A surprising addition to the Brit Olam prayer book was the Shema, the twice-daily declaration by Jews of God’s unity.
“The nations may say the first line of the Shema which is a declaration of faith that God is one,” Rabbi Cherki said. “According to Jewish sources, in the future, God will be one throughout the world. This verse describes a dynamic in history through which God will be revealed as one to the entire world.”
“There are many aspects of Jewish prayer the non-Jew may not participate in. For example, a non-Jew may not go up to read from the Torah. It is much better for the Noahide to organize his own prayer.”
“In addition to prayers, our siddur contains life advice for events such as mourning, weddings, birth, and the like.”
“There is no need for Jews and non-Jews to pray together but neither is this forbidden. It is better for communities to organize in a manner that is more-suited for them.

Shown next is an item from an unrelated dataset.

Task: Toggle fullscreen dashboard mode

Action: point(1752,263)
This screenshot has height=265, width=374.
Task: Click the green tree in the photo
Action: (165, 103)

Noahides are more than welcome to join in with Jewish prayers, even in a synagogue and we will receive them with love and joy.”
This multi-national prayer is consistent with Rabbi Cherki’s vision of the Third Temple on the Temple Mount as a place of universal prayer.
I will bring them to My sacred mount And let them rejoice in My house of prayer. Their burnt offerings and sacrifices Shall be welcome on My mizbayach; For My House shall be called A house of prayer for all peoples.” Isaiah 56:7
“Just as there are places in the Temple set aside for Kohanim that non-Kohanim may not enter, there will be places non-Jews will not enter. But there will be places for them to participate in the Temple service and to pray, just as there were in the First and Second Temples.”
Rabbi Cherki requested that the article contain a blessing for the readers.
“I would like to bless all of mankind to see how we uniquely merited to live in the time when the nation of Israel returned to our land so that we can finally fulfill our mission to serve as the hosts at the center of brotherhood for all of mankind to become closer to God,” Rabbi Cherki said.